▶ [Page excerpt]:
───
Ronaldo to head UN Aids campaign

World's best player to tackle world AIDS problem

Brazilian football superstar Ronaldo is joining a United Nations Aids campaign to help stop the spread of HIV among young people.

The 21-year-old Inter Milan player, who is Fifa's world football player of the year, is to help raise awareness among young people of the importance of safer sex, and get them more involved in community initiatives to combat the global epidemic.

Around 10 million of the 30 million people with HIV worldwide are aged between 10 and 24, according to UN figures. And five young people are infected with HIV every minute.

Play safe!

Ronaldo, who is currently training for the World Cup, is depicted on a signed UN poster bearing the message "Play Safe!".

The poster will be used by UNAIDS, a programme grouping together six major UN agencies, in its 'Force for Change: World Aids Campaign for Young People' which was launched last April.


[ image: Five young people per minute are infected with HIV]
Five young people per minute are infected with HIV
Ronaldo's role will develop after the World Cup. He said: "As a young person, I am very aware of the threat of this virus [HIV], and I believe that I can play an important role in standing up to this threat. It is up to us, the young people of the world, to make a difference."

He added that many young people mistakenly thought they could not get infected if they knew their partner. "We need to protect ourselves and our partners each and every time. When I play to win, I play safe!" he said.

Kindness

Dr Peter Piot, executive director of the UNAIDS programme, welcomed Ronaldo's involvement in the campaign.

He said: "Ronaldo has captured the imagination of young people all over the world.

"We greatly appreciate his commitment to the campaign, which we hope will motivate young people everywhere to protect themselves, their families and friends, from HIV infection and to bring kindness and help to those who are already suffering from the epidemic's impact on their lives."
───
▶ [Entries supplied]:

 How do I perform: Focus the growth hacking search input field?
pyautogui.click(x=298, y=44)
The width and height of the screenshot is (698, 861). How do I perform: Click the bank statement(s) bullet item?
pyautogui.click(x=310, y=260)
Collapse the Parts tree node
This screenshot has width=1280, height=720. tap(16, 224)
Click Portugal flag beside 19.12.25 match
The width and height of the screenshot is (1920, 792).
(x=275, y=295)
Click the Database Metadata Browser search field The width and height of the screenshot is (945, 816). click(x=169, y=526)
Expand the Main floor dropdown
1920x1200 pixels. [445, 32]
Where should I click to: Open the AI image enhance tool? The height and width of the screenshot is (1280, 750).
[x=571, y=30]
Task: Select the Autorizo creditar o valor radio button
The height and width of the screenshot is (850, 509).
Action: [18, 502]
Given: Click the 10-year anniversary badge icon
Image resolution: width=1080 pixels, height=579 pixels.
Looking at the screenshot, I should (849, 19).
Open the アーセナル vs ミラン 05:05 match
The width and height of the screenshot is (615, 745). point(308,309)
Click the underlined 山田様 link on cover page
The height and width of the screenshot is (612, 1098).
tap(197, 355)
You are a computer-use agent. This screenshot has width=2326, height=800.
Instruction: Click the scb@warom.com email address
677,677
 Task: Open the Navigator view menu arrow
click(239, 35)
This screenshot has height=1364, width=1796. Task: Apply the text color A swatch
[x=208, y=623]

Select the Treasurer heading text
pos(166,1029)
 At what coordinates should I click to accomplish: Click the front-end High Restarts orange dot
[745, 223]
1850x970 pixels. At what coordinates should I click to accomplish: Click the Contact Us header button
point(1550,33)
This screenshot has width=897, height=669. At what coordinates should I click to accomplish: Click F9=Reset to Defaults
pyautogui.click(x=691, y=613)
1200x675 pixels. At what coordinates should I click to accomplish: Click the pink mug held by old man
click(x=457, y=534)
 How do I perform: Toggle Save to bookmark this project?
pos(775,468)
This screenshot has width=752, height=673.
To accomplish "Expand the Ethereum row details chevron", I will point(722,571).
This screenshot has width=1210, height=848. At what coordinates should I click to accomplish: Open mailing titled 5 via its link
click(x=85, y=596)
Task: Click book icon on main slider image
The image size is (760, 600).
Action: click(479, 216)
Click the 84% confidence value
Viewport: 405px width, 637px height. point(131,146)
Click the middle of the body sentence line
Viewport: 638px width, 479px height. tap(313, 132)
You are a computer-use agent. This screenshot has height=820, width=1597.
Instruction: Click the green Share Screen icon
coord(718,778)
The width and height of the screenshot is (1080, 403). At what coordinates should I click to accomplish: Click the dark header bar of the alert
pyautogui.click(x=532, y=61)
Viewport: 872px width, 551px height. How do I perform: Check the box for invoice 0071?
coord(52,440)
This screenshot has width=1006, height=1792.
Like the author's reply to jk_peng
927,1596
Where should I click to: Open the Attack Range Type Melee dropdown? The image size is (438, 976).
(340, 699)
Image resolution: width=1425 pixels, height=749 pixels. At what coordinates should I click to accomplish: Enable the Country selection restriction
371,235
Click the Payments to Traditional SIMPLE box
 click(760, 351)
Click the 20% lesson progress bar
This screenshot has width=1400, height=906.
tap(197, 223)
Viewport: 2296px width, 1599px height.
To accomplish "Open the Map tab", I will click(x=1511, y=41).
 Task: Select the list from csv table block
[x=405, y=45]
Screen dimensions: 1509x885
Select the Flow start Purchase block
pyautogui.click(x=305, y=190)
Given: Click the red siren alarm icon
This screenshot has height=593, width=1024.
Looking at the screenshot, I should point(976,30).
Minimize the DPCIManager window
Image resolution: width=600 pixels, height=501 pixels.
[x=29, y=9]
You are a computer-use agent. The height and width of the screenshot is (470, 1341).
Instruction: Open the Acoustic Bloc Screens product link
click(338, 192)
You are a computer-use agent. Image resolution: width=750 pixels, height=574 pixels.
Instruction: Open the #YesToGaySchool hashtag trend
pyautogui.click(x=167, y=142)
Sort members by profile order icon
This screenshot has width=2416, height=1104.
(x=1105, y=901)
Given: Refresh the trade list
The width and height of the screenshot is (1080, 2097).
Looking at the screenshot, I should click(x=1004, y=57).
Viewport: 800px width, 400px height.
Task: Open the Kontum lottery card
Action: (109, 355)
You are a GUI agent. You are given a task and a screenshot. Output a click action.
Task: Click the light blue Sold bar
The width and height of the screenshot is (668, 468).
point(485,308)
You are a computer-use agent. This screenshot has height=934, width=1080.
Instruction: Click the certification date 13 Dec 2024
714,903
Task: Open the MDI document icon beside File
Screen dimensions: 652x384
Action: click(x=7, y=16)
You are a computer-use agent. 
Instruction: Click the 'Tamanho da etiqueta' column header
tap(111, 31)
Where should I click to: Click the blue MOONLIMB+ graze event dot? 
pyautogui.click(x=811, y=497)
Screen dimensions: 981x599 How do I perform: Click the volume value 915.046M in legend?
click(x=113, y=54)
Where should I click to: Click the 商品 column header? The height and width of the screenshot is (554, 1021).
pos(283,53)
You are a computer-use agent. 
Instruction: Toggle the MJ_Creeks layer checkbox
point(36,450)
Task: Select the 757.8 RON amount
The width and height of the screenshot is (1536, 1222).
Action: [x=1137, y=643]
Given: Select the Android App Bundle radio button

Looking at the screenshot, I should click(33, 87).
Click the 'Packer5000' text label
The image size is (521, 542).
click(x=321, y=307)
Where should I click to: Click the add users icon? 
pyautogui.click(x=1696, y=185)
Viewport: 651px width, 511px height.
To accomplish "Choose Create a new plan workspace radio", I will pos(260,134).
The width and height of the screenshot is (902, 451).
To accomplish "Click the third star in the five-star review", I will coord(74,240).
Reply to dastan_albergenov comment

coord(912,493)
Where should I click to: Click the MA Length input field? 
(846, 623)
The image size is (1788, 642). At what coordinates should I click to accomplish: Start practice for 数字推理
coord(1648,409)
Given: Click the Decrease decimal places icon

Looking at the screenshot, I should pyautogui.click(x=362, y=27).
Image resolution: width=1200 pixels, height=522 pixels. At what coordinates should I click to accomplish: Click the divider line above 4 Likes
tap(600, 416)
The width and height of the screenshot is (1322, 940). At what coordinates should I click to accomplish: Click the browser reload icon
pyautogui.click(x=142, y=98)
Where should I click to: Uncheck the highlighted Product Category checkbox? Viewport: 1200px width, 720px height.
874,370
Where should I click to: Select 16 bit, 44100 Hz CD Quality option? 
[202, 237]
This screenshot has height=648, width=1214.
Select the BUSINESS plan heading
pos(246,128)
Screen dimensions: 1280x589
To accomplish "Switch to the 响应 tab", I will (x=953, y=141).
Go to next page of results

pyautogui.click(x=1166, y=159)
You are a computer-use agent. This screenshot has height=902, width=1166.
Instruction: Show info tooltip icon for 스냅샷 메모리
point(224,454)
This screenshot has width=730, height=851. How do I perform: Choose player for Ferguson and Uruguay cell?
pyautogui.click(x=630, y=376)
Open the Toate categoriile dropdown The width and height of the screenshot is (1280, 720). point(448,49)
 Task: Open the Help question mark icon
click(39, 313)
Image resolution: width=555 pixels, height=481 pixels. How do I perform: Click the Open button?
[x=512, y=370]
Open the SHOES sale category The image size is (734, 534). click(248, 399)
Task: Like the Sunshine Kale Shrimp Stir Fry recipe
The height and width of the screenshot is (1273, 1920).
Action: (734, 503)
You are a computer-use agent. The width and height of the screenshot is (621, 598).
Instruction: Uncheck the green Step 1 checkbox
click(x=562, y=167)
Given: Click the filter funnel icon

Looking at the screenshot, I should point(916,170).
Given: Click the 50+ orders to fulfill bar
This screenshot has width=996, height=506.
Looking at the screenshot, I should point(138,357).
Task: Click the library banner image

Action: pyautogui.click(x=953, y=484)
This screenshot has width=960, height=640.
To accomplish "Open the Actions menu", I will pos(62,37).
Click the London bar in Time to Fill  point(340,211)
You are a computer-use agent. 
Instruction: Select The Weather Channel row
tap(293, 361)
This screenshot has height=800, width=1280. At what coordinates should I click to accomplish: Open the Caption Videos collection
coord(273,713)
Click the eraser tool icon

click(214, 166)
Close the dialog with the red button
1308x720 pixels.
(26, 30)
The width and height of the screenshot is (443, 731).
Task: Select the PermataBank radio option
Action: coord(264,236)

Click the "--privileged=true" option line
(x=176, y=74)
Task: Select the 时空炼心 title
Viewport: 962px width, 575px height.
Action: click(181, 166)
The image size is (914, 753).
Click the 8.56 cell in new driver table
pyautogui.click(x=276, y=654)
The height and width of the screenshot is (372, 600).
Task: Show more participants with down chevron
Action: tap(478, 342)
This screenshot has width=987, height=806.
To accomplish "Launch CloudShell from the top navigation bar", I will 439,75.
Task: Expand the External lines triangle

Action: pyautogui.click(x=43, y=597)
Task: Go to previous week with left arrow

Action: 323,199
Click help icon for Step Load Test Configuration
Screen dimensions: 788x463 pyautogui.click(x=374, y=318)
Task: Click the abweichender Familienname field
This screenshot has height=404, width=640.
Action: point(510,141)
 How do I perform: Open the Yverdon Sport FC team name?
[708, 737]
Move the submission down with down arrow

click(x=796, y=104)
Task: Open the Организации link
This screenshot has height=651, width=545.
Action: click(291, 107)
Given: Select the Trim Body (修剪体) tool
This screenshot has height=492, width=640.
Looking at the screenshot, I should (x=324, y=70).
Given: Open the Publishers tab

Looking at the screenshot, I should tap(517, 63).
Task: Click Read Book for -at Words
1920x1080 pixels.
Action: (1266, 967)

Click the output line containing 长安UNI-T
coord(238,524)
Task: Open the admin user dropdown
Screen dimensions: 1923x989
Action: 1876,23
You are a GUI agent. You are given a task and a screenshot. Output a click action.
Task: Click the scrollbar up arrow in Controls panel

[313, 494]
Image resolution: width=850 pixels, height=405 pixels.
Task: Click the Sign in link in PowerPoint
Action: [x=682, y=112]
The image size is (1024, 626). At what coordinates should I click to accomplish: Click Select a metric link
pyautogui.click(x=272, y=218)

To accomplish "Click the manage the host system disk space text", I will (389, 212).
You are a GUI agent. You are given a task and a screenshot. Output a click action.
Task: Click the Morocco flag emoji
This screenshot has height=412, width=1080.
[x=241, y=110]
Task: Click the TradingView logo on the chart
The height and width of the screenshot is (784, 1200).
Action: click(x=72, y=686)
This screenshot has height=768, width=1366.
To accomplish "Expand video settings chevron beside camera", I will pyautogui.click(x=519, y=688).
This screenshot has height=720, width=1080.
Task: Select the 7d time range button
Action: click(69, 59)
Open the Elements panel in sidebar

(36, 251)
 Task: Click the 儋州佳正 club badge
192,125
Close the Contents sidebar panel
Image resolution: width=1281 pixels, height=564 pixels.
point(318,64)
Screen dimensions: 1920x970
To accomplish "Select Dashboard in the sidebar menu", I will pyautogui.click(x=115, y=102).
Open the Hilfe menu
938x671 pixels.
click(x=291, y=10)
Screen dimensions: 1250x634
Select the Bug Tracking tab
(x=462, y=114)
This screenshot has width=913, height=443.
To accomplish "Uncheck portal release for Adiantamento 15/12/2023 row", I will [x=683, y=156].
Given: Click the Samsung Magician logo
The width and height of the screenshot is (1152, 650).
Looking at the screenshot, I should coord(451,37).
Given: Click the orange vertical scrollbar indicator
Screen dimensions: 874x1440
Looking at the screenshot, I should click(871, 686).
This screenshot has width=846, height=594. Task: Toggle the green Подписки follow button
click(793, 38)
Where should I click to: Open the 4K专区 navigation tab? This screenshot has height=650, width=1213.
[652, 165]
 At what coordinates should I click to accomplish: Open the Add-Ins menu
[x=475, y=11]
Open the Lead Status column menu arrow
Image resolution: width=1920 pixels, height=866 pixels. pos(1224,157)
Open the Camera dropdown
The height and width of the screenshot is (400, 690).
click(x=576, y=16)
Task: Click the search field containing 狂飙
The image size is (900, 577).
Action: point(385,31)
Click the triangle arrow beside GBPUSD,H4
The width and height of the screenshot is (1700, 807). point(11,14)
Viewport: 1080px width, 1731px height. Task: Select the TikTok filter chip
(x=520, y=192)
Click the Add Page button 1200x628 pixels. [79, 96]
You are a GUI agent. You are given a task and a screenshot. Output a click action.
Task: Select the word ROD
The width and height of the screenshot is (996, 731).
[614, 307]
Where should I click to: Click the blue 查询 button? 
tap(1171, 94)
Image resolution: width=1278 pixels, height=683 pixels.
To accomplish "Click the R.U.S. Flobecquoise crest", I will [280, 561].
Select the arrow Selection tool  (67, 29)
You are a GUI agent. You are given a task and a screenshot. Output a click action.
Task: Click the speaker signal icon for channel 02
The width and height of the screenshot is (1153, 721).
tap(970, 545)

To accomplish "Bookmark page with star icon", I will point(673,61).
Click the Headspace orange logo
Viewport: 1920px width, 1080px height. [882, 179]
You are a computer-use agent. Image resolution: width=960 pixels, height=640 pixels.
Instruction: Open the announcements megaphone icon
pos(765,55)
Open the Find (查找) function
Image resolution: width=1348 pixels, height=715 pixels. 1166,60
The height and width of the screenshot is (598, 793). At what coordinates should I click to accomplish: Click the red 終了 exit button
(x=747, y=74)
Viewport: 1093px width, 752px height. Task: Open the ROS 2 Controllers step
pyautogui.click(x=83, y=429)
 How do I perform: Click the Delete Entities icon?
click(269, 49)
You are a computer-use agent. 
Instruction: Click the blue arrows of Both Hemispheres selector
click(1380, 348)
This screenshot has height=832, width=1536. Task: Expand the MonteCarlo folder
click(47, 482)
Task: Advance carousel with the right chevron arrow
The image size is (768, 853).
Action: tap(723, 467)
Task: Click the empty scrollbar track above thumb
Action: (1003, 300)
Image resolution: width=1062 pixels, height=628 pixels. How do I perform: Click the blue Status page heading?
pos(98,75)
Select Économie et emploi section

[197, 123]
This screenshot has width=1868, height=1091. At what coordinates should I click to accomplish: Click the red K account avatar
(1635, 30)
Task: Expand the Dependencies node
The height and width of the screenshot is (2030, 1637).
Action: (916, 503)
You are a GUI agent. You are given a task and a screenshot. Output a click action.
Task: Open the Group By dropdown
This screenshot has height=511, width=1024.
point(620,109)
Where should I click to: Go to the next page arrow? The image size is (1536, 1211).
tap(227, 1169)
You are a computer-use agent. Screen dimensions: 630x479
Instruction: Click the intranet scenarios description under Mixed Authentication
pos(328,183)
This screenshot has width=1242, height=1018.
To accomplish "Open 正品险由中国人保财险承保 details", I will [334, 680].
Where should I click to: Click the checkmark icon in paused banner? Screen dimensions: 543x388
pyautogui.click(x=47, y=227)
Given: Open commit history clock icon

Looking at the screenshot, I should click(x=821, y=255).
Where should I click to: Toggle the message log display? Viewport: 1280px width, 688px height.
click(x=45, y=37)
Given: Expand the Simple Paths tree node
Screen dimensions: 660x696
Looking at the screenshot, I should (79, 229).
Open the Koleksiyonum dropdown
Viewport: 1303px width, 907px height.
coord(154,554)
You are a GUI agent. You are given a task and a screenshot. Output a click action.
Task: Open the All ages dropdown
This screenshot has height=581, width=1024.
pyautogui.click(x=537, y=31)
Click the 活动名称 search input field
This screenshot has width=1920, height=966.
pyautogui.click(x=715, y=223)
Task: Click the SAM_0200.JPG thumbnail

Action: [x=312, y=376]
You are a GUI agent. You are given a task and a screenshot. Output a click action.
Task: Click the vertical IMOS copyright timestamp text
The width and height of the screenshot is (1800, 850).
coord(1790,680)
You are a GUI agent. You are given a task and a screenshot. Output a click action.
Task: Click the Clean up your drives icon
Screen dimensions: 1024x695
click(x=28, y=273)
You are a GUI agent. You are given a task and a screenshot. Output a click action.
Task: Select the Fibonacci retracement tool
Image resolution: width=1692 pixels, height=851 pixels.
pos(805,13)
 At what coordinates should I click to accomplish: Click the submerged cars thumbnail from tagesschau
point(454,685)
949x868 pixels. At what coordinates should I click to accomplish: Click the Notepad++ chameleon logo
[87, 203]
───
▶ [Activity]: Write out the stretch of the Ronaldo article from "[ image: Five" through "over the world.", substituting "danger" for "threat" each time it occurs. Rely only on the article about Ronaldo and the UN Aids campaign, not on the listing.

▶ [Solution for this task]:
[ image: Five young people per minute are infected with HIV]
Five young people per minute are infected with HIV
Ronaldo's role will develop after the World Cup. He said: "As a young person, I am very aware of the danger of this virus [HIV], and I believe that I can play an important role in standing up to this danger. It is up to us, the young people of the world, to make a difference."

He added that many young people mistakenly thought they could not get infected if they knew their partner. "We need to protect ourselves and our partners each and every time. When I play to win, I play safe!" he said.

Kindness

Dr Peter Piot, executive director of the UNAIDS programme, welcomed Ronaldo's involvement in the campaign.

He said: "Ronaldo has captured the imagination of young people all over the world.